Fueron casi cincuenta años de violencia injustificada los que enceguecieron el país en la segunda mitad del siglo XIX. Primero superponiendo una Carta Magna a la otra (1863 vs. 1886). Luego en una apasionada guerra, no de 1000 sino de 1130 días, que dejó el saldo de defunciones más alto de la historia nacional, hiperinflación y una flaca economía. Pasarían otros 50 años de la primera mitad del siglo XX y lo que se conoce como el Bogotazo, para dar inicio a una segunda oleada de la misma Violencia (esta vez con V mayúscula), o los mismos argumentos, con diferentes actores. Una actitud heredada. La peor herencia: “usted es de un lado y yo del otro”.
Enceguecidos como estaban los actores del conflicto de la Guerra de los Mil Días, se perdió de vista entre discusiones inocuas lo que algunos mantuvieron como sueños de libertad entre cejas. Pocos y silenciosos, pero todavía constantes, se abstrajeron de esas deconstrucciones violentas. Firmes con su norte en lograr metas concretas defendieron un espíritu empresarial. El salvavidas nacional.
Intercambiaron cartas con países que no estaban en guerra sino buscando un futuro próspero en la industrialización. Conscientes de la necesidad de crear empleos de buena calidad no necesariamente para su beneficio individual; sino buscando el bien colectivo, de forma que pudieran ofrecer a sus connacionales medios para crecer en lo económico, y con esto a su vez, en lo social y cultural. Una semilla –el empleo–, para detonar un cambio robusto y sostenible en Colombia.
Cartas de caligrafía pulida, en traducciones seguramente torpes pero suficientes para entenderse, viajaban como correspondencia entre Londres y Nueva York, principalmente. Todas dibujando sueños tecnológicos al mejor estilo de Julio Verne en sus historias más locas.
El primero de esos sueños, permitió dibujar líneas férreas en mapas topográficos en las que máquinas a vapor rugían al ritmo que consumían carbón. Locomotoras que movían grandes toneladas de carga y pasajeros eficientemente. Una dinámica sólida para generar empleo, explotar minas de carbón y producir académicos e ingenieros necesarios no solo para la construcción del ferrocarril; sino también para la economía que se dinamizaría con la exportación de productos agrícolas (café, algodón). O mover cemento.

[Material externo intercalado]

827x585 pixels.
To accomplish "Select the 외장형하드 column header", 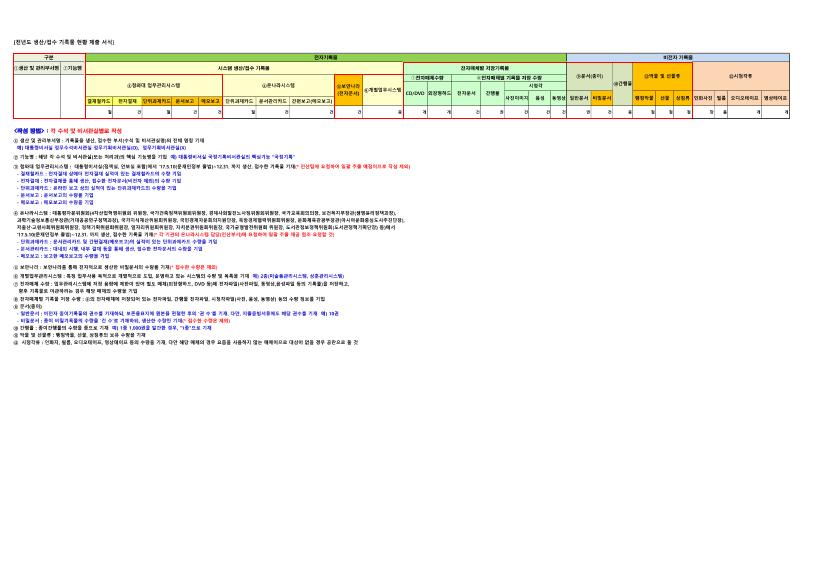I will [440, 93].
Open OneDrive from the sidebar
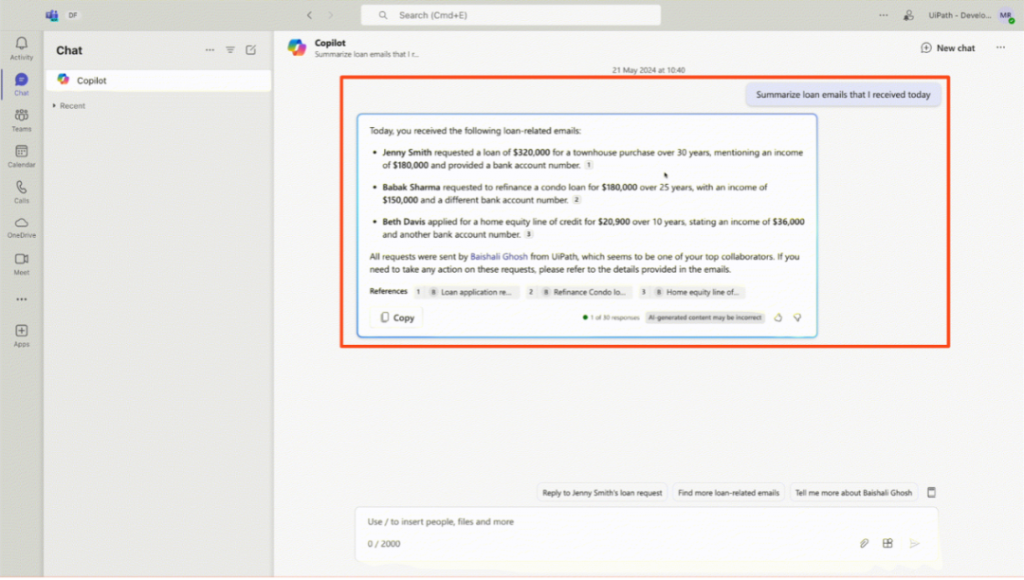 pos(21,227)
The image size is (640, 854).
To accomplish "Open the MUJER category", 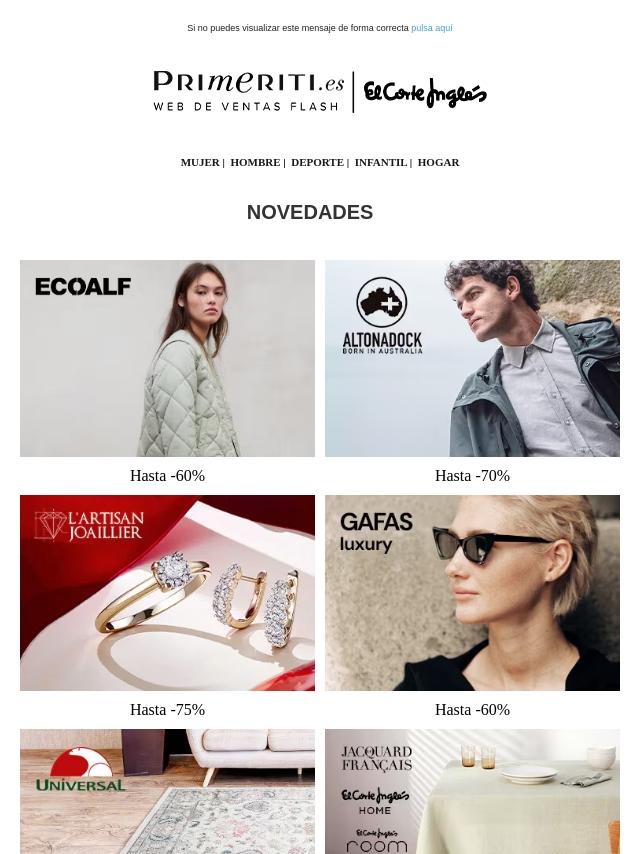I will (x=200, y=162).
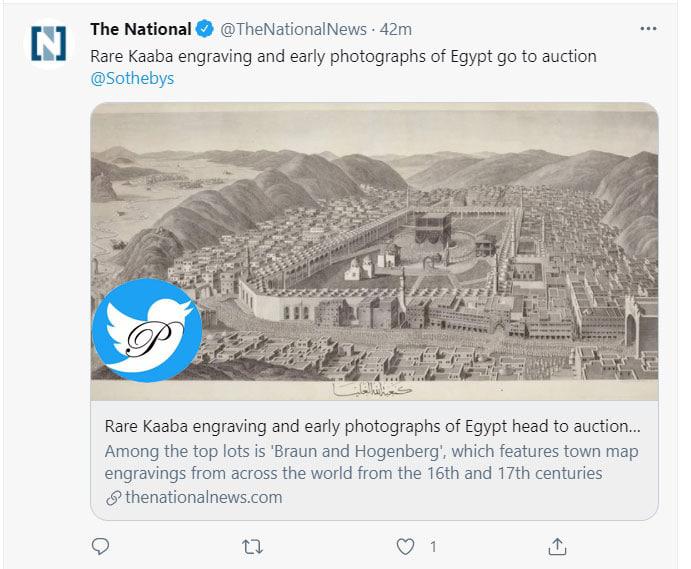The image size is (691, 569).
Task: Open the @Sothebys mention link
Action: 132,78
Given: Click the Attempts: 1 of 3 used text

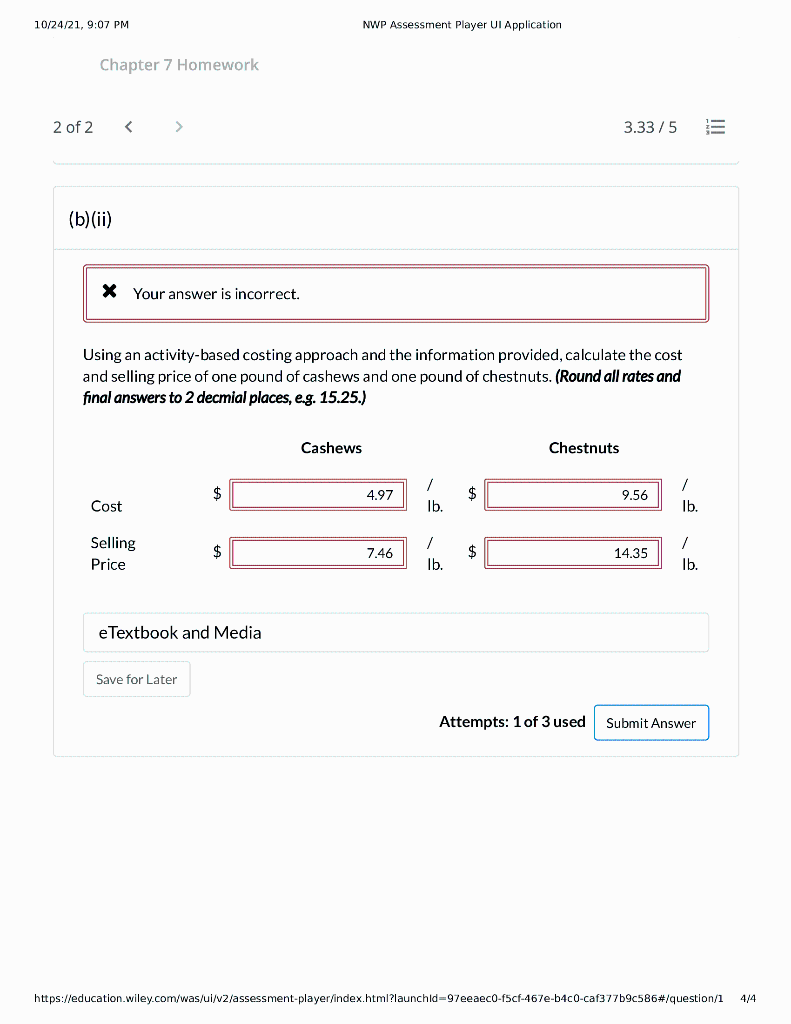Looking at the screenshot, I should (512, 721).
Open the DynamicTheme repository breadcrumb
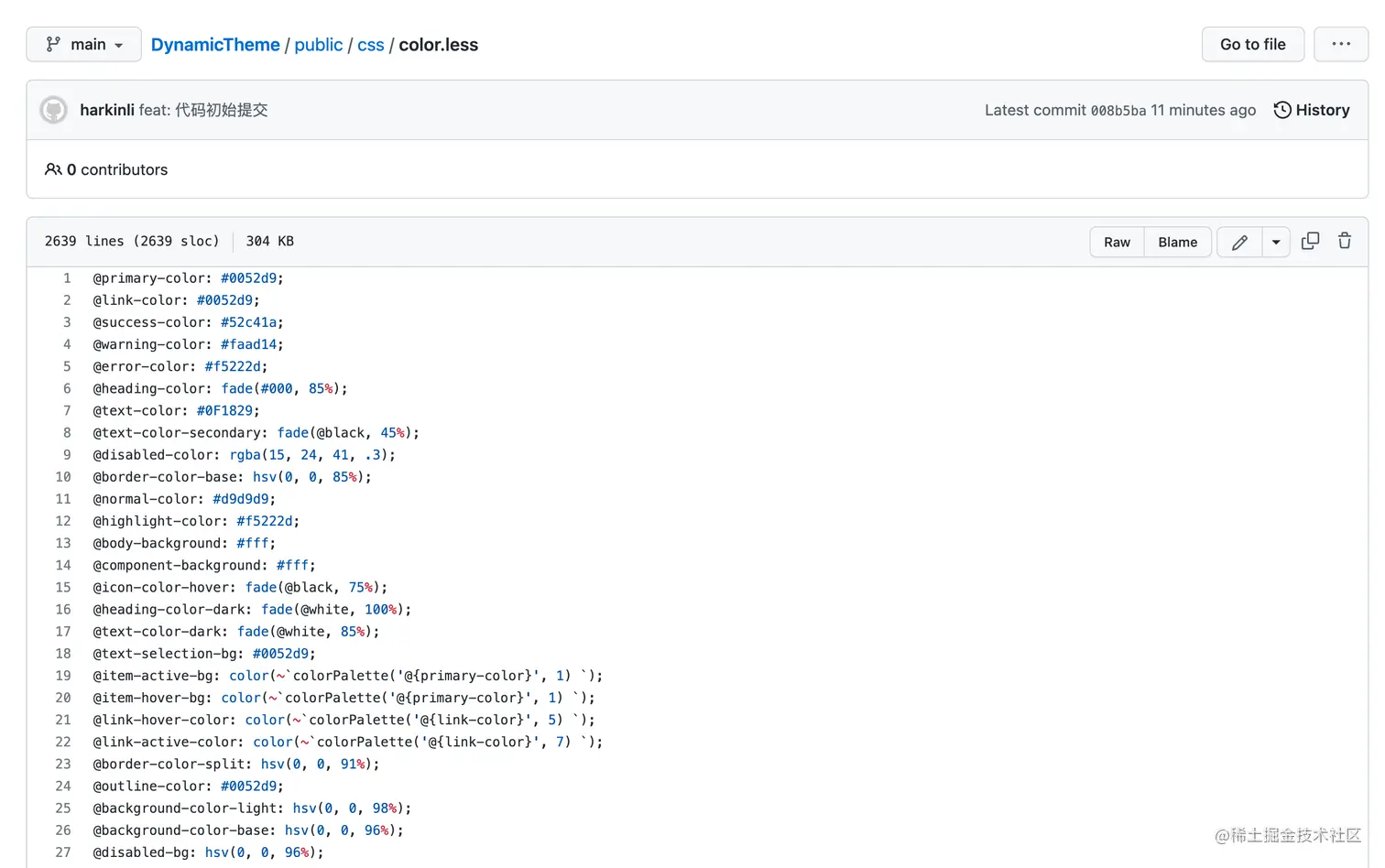Image resolution: width=1385 pixels, height=868 pixels. [215, 45]
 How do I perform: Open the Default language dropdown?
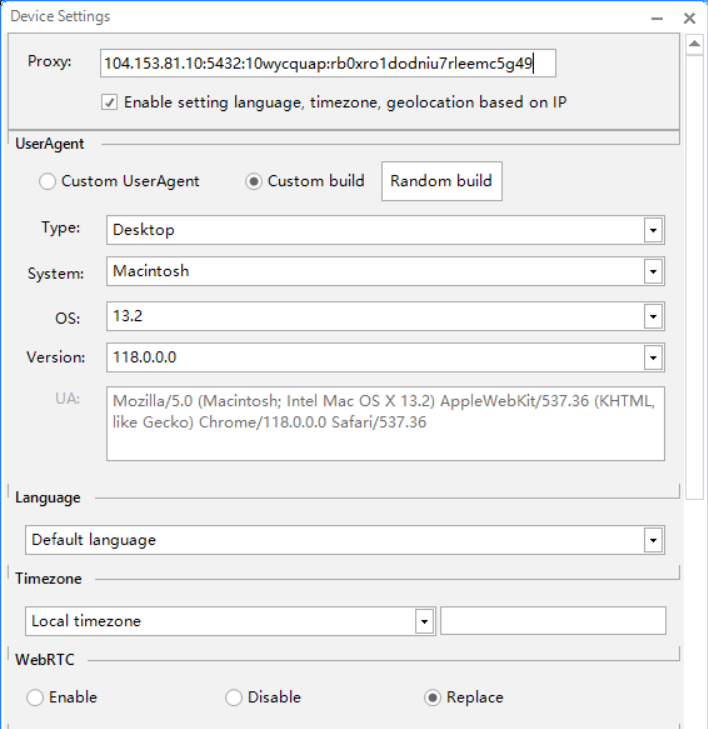coord(653,540)
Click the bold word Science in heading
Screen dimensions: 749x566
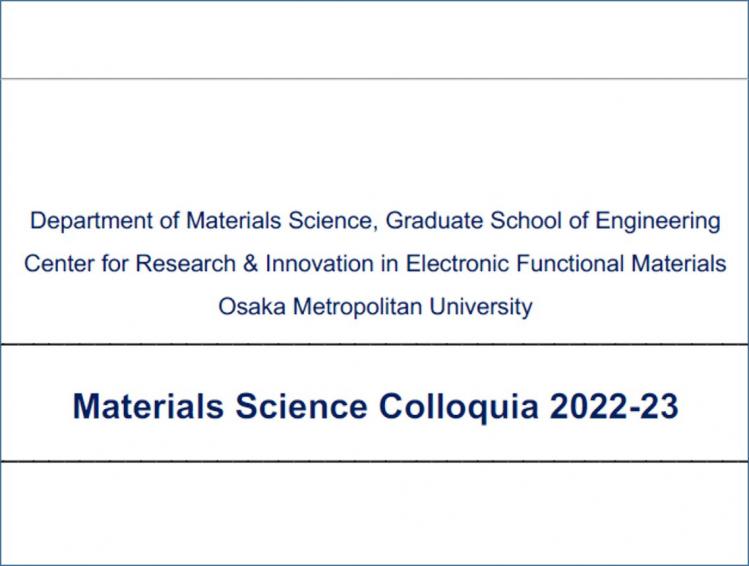pos(301,406)
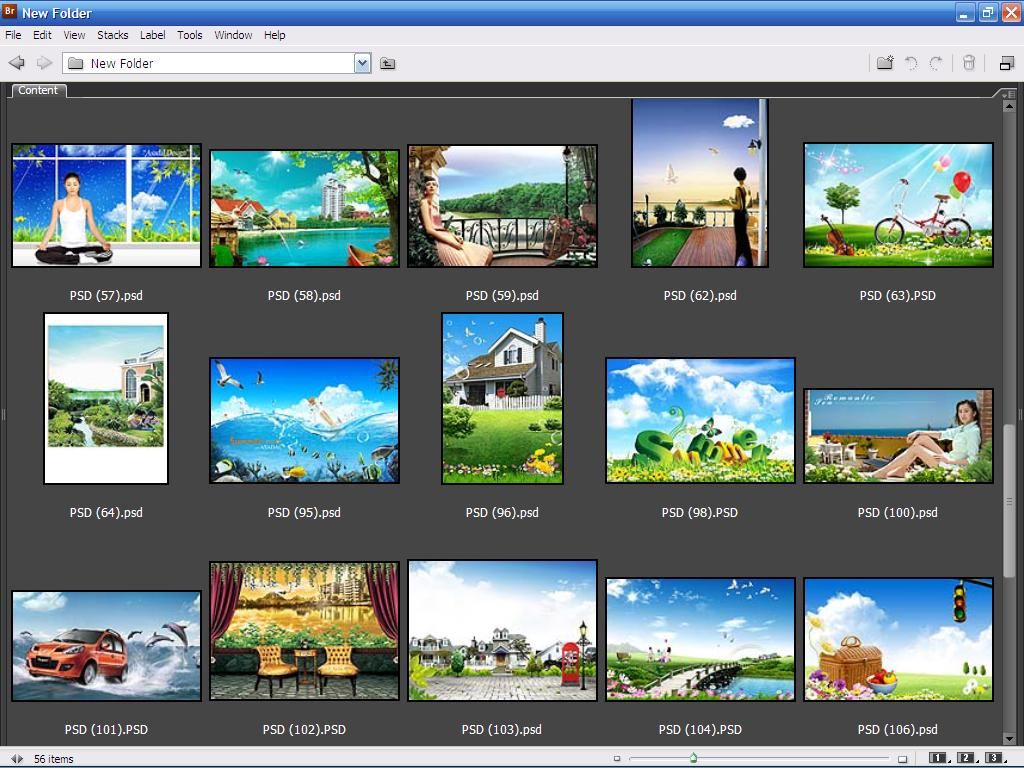Switch to workspace 2 button
The width and height of the screenshot is (1024, 768).
click(967, 758)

Una ley del Congreso de la República de 1835 allanó el camino para las vías férreas nacionales, y sólo hasta 1855 funcionó la primera de ellas entre Panamá y Colón (en parte gracias a EE.UU. como respuesta a la fiebre del oro en California antes de lograr su ferrocarril de costa a costa). Vinieron otras después para agilizar el tráfico de carga y pasajeros en la costa Caribe (1871), y luego Buenaventura (1882), Antioquia (1885), Bogotá (1889), Santa Marta (1906), Girardot (1909), Cali (1915), Ibagué (1916). Y como lo propondría Pedro Nel Ospina en 1922, crear esa red nacional de ferrocarriles.
Silenciosa, la industria ferroviaria, se alejó de las diferencias ideológicas, dejó colores de lado y dio pie al sustento que necesitó el país para permanecer unido en el periodo de guerra más difícil de su historia. Tanto así, que le fue útil para restaurar y revitalizar su economía después de la Guerra de los Mil Días. Invertir el flujo migratorio de quienes huyeron de ciudades al campo para cuidar sus vidas y en cambio, comenzaron, gracias a ese ideal que enunció quien asumiera la Presidencia de la República de Colombia en 1904: “menos política y más administración”, buscar unir esfuerzos para reunir lo que por cuenta propia se había dividido. El sector empresarial y productivo nacional se mantuvo unido y sirvió de aglomerante para reconstruir lo que hoy parece ser una (segunda) patria boba.
Las mismas cartas que permitieron soñar con el ferrocarril, también permitieron pensar en cables de cobre que cruzaban el aire entre postes y que zumbando hacían viajar ondas electromagnéticas por un tendido eléctrico hasta darles luz a las calles de los barrios de algunas ciudades principales, casas, comercios y fábricas. Otra historia.